En las primeras décadas del siglo XX, cuando llegó el automóvil, los conductores recurrían a técnicas tan nocivas como peligrosas para no congelarse en el coche
En pleno invierno, no podemos imaginarnos un coche que no tenga calefacción: ese momento que nos metemos dentro del habitáculo y nos saluda un pingüino con abrigo, pero que según vamos circulando comienza a calentarse. Esto es así porque los sistemas de climatización aprovechan el calor generado por el motor para distribuirlo por el habitáculo mediante ventiladores.
Pero este avance no llegó a los coches como tal hasta pasadas varias décadas desde que recorrieran las calles. Y no empezó a incorporarse de serie hasta los años 60 del siglo pasado. ¿Qué hacían antes los conductores para que el interior del coche estuviera caliente? Pues tiraron de ingenio. Aunque no iba precisamente de la mano de la seguridad: riesgo de intoxicación o quemaduras estaban en el menú de estas rudimentarias calefacciones en el coche.
Estufas de carbón o gases de escape directos al habitáculo del coche
Calentarse con algo era muy necesario cuando los coches eran abiertos, siguiendo el diseño de los carruajes tirados por caballos. En los albores del automóvil como mucho tenían techo, como por ejemplo el que firmó el primer coche de policía de la historia que curiosamente era eléctrico.
En aquellos años, lo habitual era recurrir a las lámparas de gas que precisamente usaban los carruajes de caballos antes como método de iluminación. Esto ya era peligroso en sí, porque quemaban gases de carbón emitiendo metano, hidrógeno o monóxido de carbono cerca del conductor. Gases que inhalaban aquellos primitivos automovilistas.
————
**Qué hacer:**
1: Transcribe el fragmento del texto sobre la calefacción en los coches que empieza en "En aquellos años, lo" y termina en "aquellos primitivos automovilistas.".
2: Según el texto sobre la calefacción en los coches, ¿en qué época empezó a incorporarse la calefacción de serie?
3: Sigue escribiendo el texto sobre la calefacción en los coches desde su última oración.

**Datos proporcionados:**
————
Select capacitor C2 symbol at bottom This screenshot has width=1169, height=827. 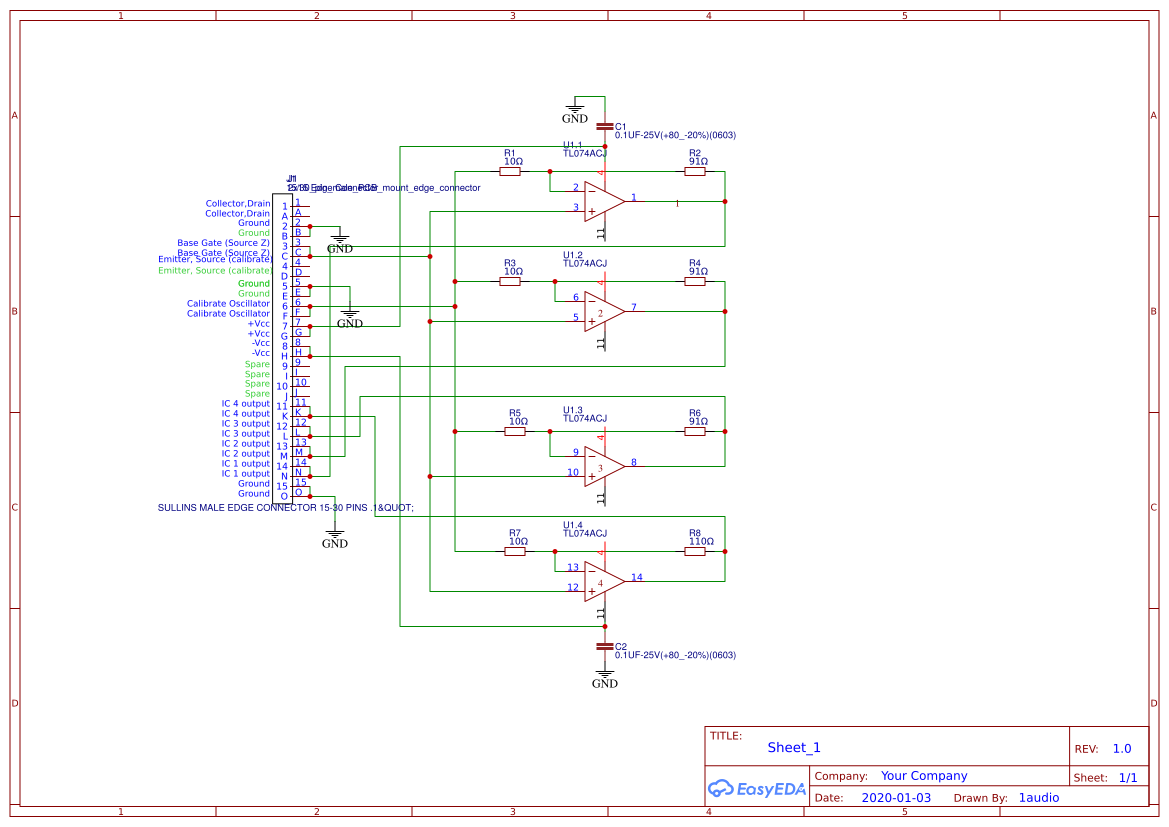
————
**Respuestas:**
1:
En aquellos años, lo habitual era recurrir a las lámparas de gas que precisamente usaban los carruajes de caballos antes como método de iluminación. Esto ya era peligroso en sí, porque quemaban gases de carbón emitiendo metano, hidrógeno o monóxido de carbono cerca del conductor. Gases que inhalaban aquellos primitivos automovilistas.

2: En los años 60 del siglo pasado.

3:
Calentadores portátiles de carbón. Pero más allá de las lámparas de gas, los automóviles de los primeros años del siglo XX recurrían a dos métodos habitualmente para sumar una improvisada calefacción al coche. Corrían los años 20 y 30 del siglo pasado, y se inspiraban en los calentadores portátiles a los que ya recurrían en carruajes de caballos durante el siglo XIX.
Unos de los más recurrentes fueron los calentadores portátiles de carbón, que empezaron a proliferar con la llegada del automóvil. Se trataba de un cajón de hierro galvanizado con revestimiento de amianto y asas de latón que solía ronda los 50 cm de largo y los 20 de ancho. El carbón incandescente se colocaba dentro de esta caja.
Para ello se diseñó un carbón especial, en forma de ladrillo, que ardía sin apenas soltar olor ni humo. El procedimiento era sencillo: antes de colocarlo dentro de la caja, se ponía al fuego hasta que ardía por completo. Luego se retiraba hasta que se apagara la llama. Este pequeño ladrillo podía dar calor durante horas. Y cuando el coche se aparcaba, y ya no se requería del servicio de esta primitiva calefacción, se apagaba con agua y se podía volver a utilizar una vez secado.
El problema es que este método exponía a los entonces conductores a quemaduras al manipular estos ladrillos incandescentes. Y por mucho que no emitiera mucho humo, no estaba libre de gases tóxicos en el interior del habitáculo que ya comenzaba a ser cerrado en aquellos años.
Calefactores con los gases de escape. El sencillo cajón de carbón era el método más simple. Pero cerca de 1910 también se idearon otros calefactores más complejos para el interior de los coches y que estuvieron décadas en boga, formando parte del sistema de los automóviles. Se trataba de los calefactores a base de los gases de escape. Esta tecnología recurría a estos nocivos gases originados en la combustión del motor en combinaciones con rudimentarios intercambiadores de calor que se montaban cerca del propulsor.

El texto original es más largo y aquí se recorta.